The team evaluated 332 ICI-naïve individuals (median age 63.5 years, 85.3 percent male) with advanced HCC who progressed on, were intolerant to, or refused sorafenib. Participants were randomized to four arms comprising two durvalumab 1,500 mg Q4W and tremelimumab (D+T) combination regimens (D+T300* [n=75] or D+T75** [n=84]) or two monotherapy regimens (durvalumab [n=104; D-mono] or tremelimumab*** [n=69; T-mono]). [ESMO GI 2020, abstract O-6]
The T-mono regimen was associated with the highest grade 3/4 treatment-related adverse event (TRAE) rate (43.5 percent), followed by the D+T300 (35.1 percent), D+T75 (24.4 percent), and D-mono regimens (19.8 percent).
Treatment-related discontinuation rate was also highest with T-mono (13.0 percent), followed by D+T300 (10.8 percent), D-mono (7.9 percent), and D+T75 (6.1 percent).
Five treatment-related deaths occurred in the D+T300, D+T75, and D-mono arms (n=1, 1 and 3, respectively).

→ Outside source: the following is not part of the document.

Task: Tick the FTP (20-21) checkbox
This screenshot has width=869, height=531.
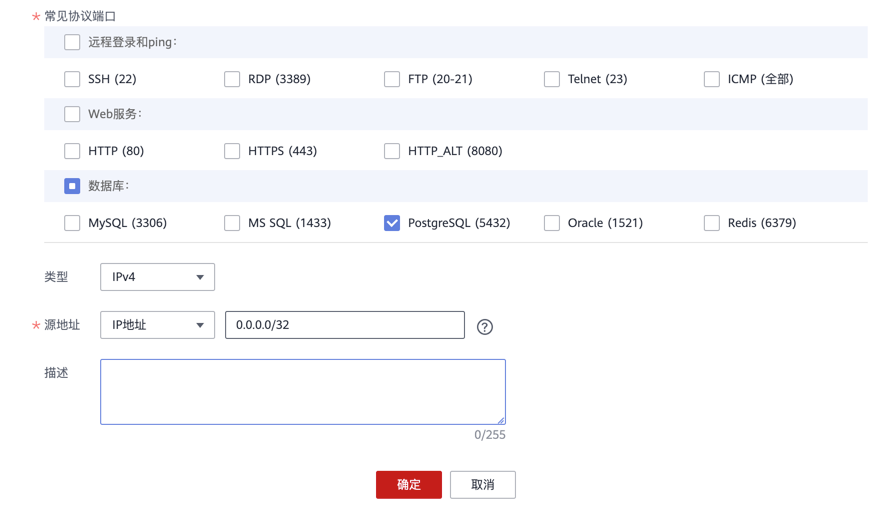Action: click(x=392, y=79)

Despite the high grade 3/4 TRAE rate associated with the D+T300 regimen, participants receiving this regimen had a better objective response rate (24.0 percent) compared with the other three regimens (9.5 percent [D+T75], 10.6 percent [D-mono], and 7.2 percent [T-mono]).
Median OS was longest with D+T300 (18.7 months), followed by the T-mono (15.1 months), D-mono (13.6 months), and D+T75 regimens (11.3 months).
“[Moreover, a] unique association [was observed with] the D+T300 regimen with proliferative CD8+ T-cells, [which] provides a biologic rationale for the observed treatment response,” said Sangro. This observation appears to align with evidence reflecting an initial burst of peripheral T-cells among patients with non-small-cell lung cancer who were on high-dose tremelimumab plus durvalumab. [Lancet Oncol 2016;17:299-308]
Although all regimens demonstrated acceptable safety profiles, the encouraging safety profile and clinical activity seen with D+T300 underlines the potential of this combination to provide the best benefit-risk profile compared with the other regimens, noted the researchers.
“A single, priming dose of tremelimumab combined with monthly durvalumab … showed promising clinical activity in a predominantly second-line HCC population,” said Sangro. Also, the distinctive pharmacodynamic activity observed with D+T300 further supports its use in this patient setting.
D+T300 and durvalumab are being evaluated against sorafenib for first-line HCC therapy in the ongoing phase III HIMALAYA study.